§ **Given problem**
Could you extract the text of every record below, copying each line word for word and leaving the pictures out of your answer?

§ **Dataset content**
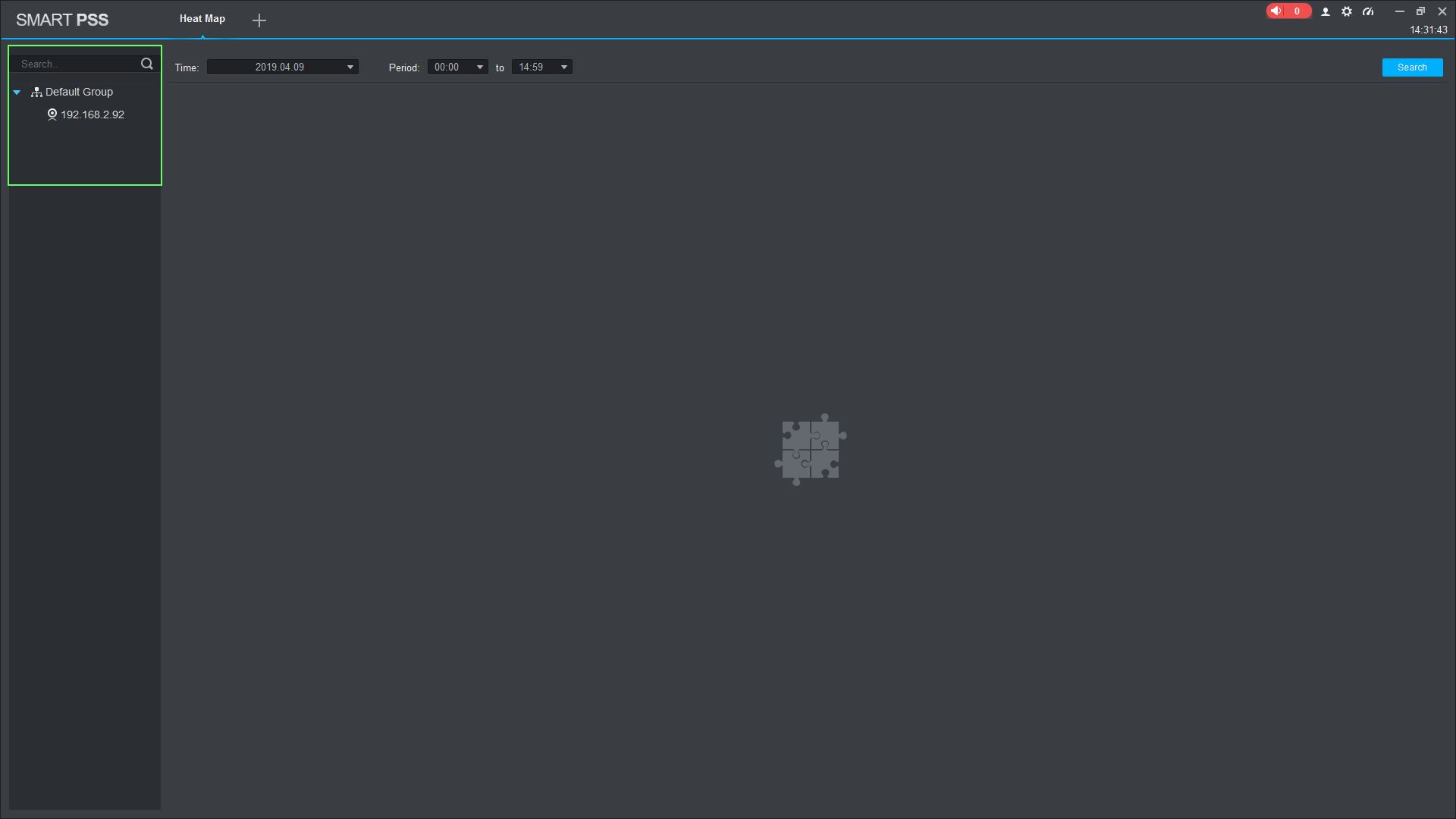Select the Default Group label

pos(79,92)
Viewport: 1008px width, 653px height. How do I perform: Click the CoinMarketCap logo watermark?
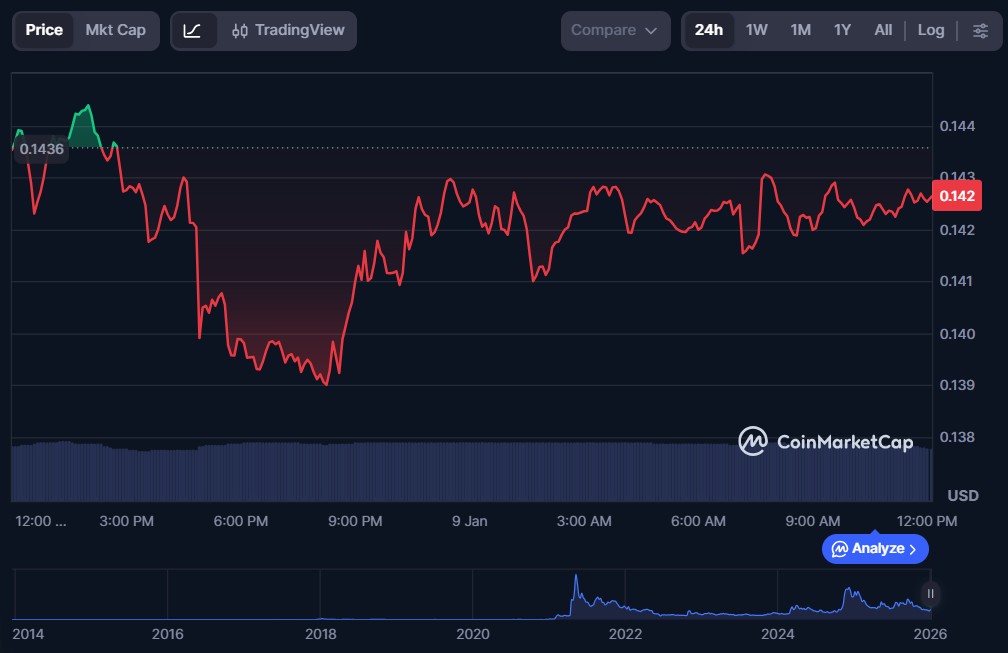[x=825, y=441]
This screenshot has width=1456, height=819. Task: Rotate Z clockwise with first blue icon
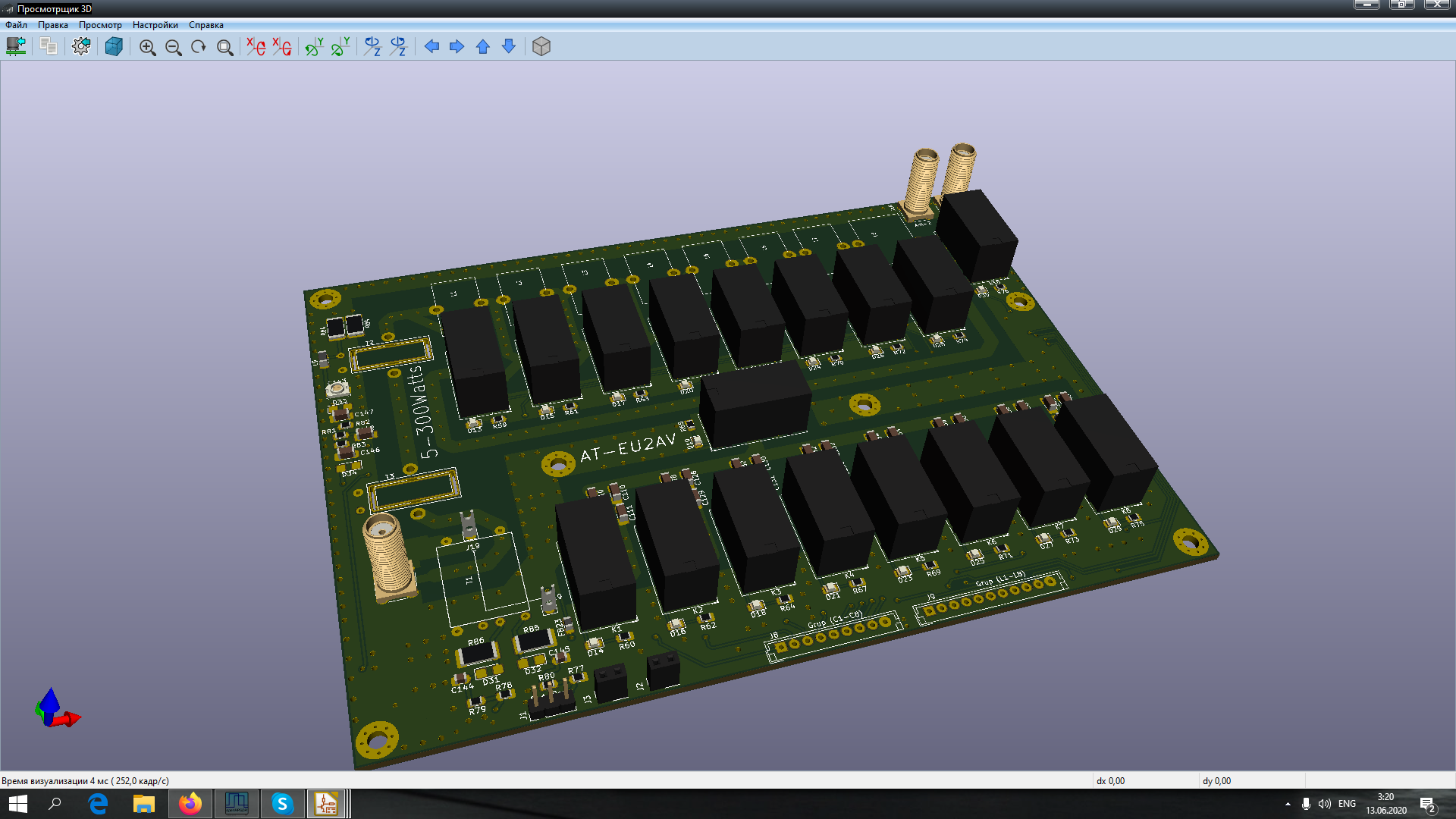point(372,47)
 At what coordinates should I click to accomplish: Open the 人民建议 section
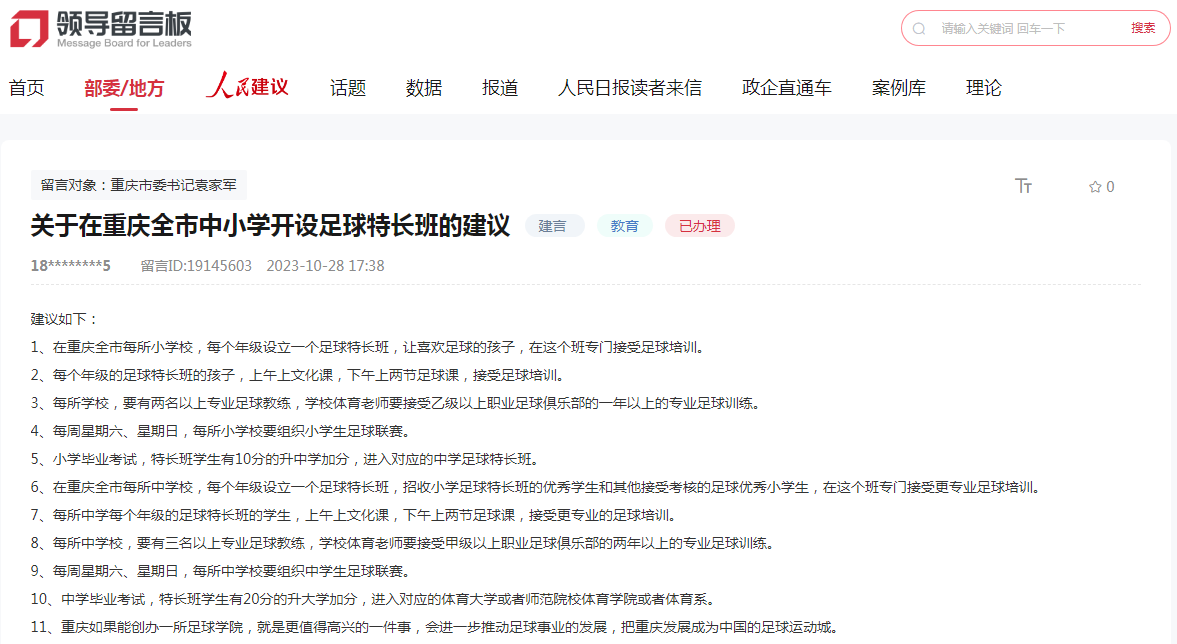(247, 87)
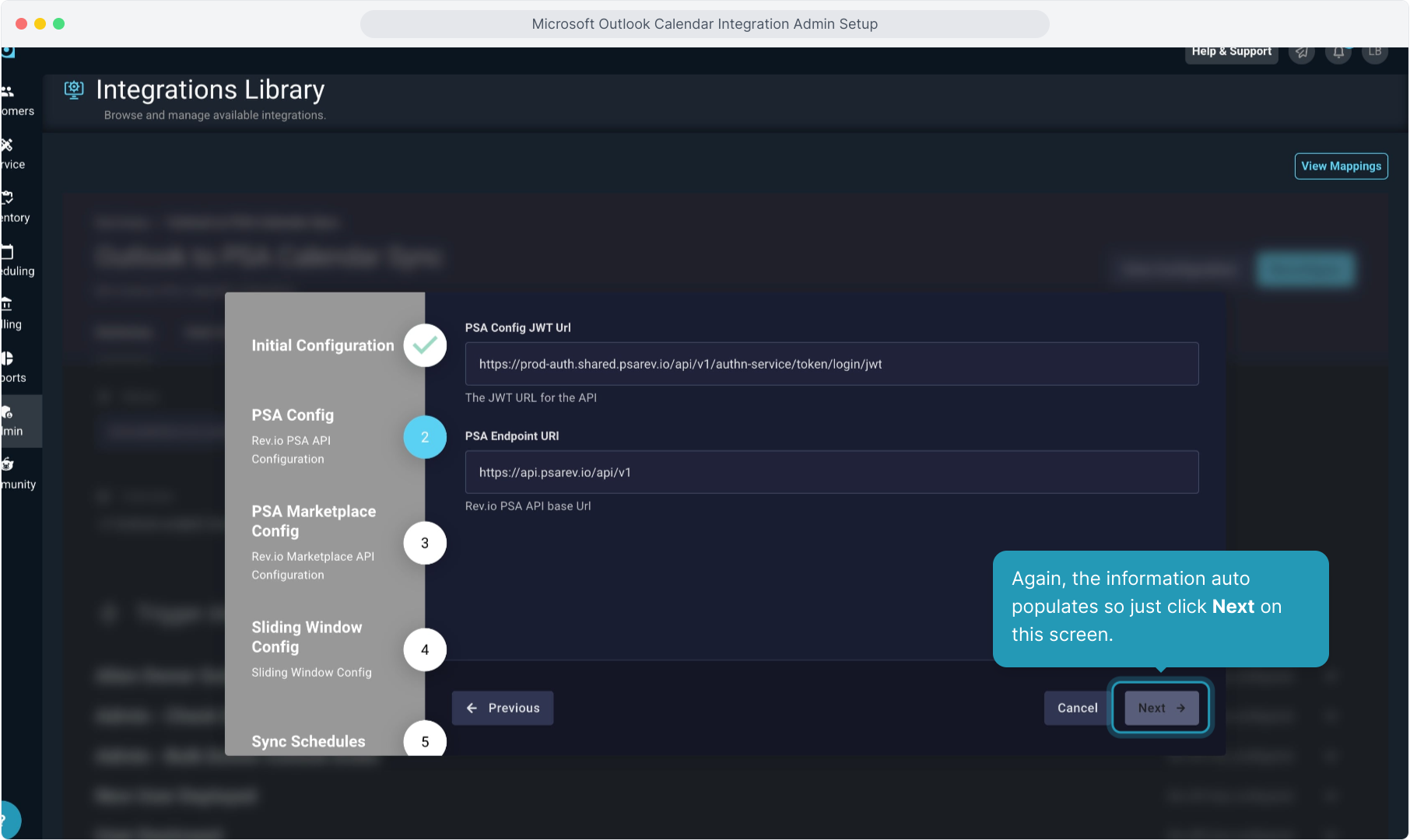Jump to step 4 Sliding Window Config

[425, 649]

§ **Expected output**
Select the Default Group label

pos(79,92)
Viewport: 1008px width, 653px height. How do I perform: Click the CoinMarketCap logo watermark?
[x=825, y=441]
This screenshot has width=1456, height=819. Task: Rotate Z clockwise with first blue icon
point(372,47)
 At what coordinates should I click to accomplish: Open the 人民建议 section
(247, 87)
Jump to step 4 Sliding Window Config

[425, 649]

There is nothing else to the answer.